On Mar 23, 2004, at 1:17 PM, Andi Gutmans wrote:


At 11:12 AM 3/23/2004 -0800, Sterling Hughes wrote:

On Mar 23, 2004, at 10:54 AM, Chris Shiflett wrote:

--- Georg Richter <[EMAIL PROTECTED]> wrote:
Sure, your book isn't ready yet.

Is this really the criteria being used to support a lack of consistency?


This sort of thing (inconsistency) is one reason why PHP is frequently
attacked


and attacking scripts is terrorism, thus georg's violation of a never agreed upon standard is in support of terrorism.

thus php supports terrorism - i always thought that elephant was for smuggling nuclear material.

wmd.

all that because MySQLi's naming conventions violate the pleasure of some people on the list. Georg made his decision on this, and there are enough developers against it to backup his decision - can we please find another dead horse to beat? ;-)

Sterling. We did come to a decision on this mailing list. In case you were asleep, well read the archives.

I didn't say there was no decision - I said there was no agreement.

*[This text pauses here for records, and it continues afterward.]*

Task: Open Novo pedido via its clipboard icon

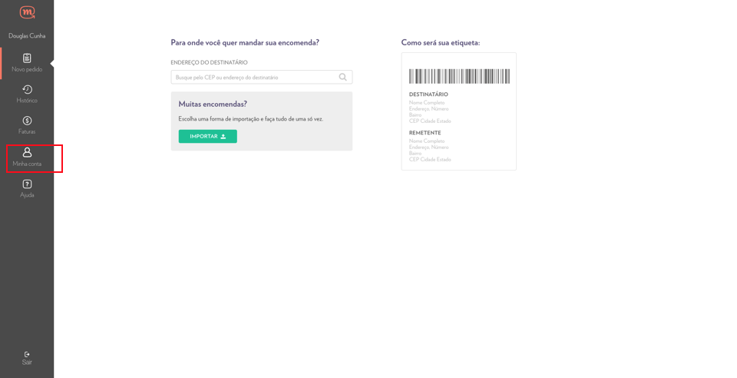Action: click(x=27, y=58)
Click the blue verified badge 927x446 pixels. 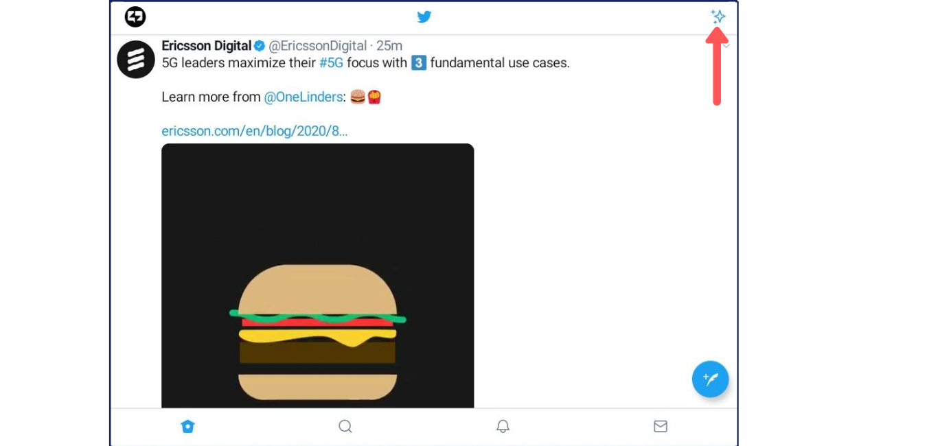pyautogui.click(x=260, y=46)
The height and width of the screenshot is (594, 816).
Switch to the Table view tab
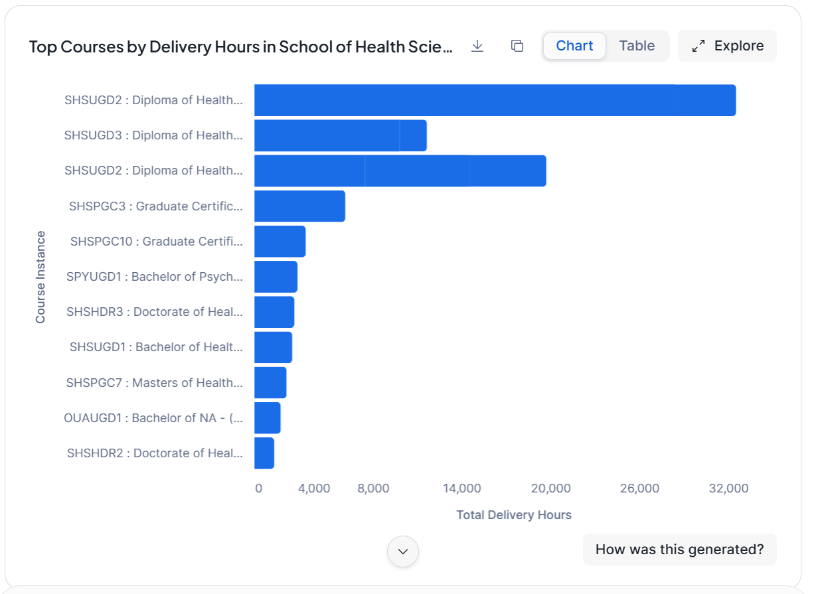point(637,46)
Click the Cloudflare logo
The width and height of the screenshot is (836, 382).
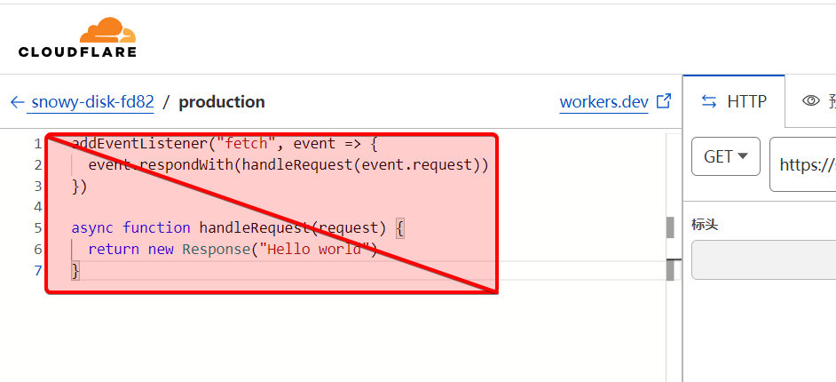[77, 38]
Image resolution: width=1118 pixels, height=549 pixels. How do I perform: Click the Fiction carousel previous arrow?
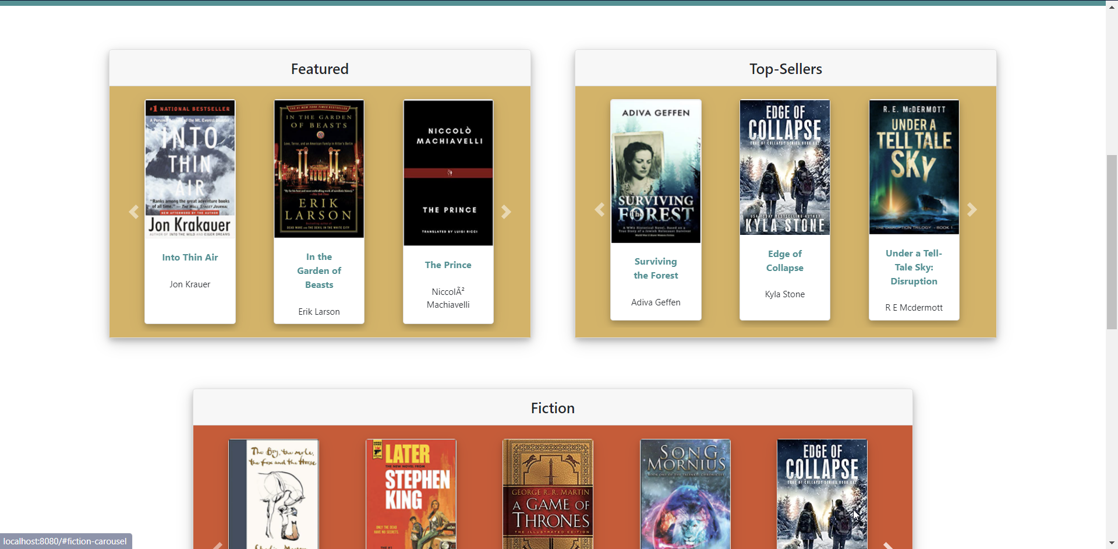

And no, I don't think we should make decisions about PHP based on books. Zeev's book with PHP 5 support came out a few months ago and we broke half the things which he wrote about it. He'll need to create a new edition and I don't remember him even once complaining about it, because he did what was best for PHP.

Well, if I honestly believed there were a practical advantage to this, I might feel differently. The changes that obsoleted Zeev's book prematurely were rather big and necessary, this is small and is for "consistency."


The fact is that consistency is important for PHP, wether it is studlyCaps or underscores. We just happened to have decided on studlyCaps, if you don't like it then you had your chance to voice this when it was discuss on [EMAIL PROTECTED] We can't continue to open issues every month or two.


I agree. But given that its a rather weak argument either way (*), we should respect the extension maintainer's wishes. Georg spent a lot of time writing this extension, and he's expressed his wishes that the extension's OO API remain the same, and provided a valid technical reason, whether people agree with it or not.


-Sterling

(*) Ie, you have no practical advantage besides "consistency." As you know, PHP will never be a consistent language, neither in approach nor in API. That doesn't mean imho one should add more inconsistency lightly, but it s not like MySQLi is violating the pristine mathematical equation that makes up the PHP programming language with dirty thoughts of underscores.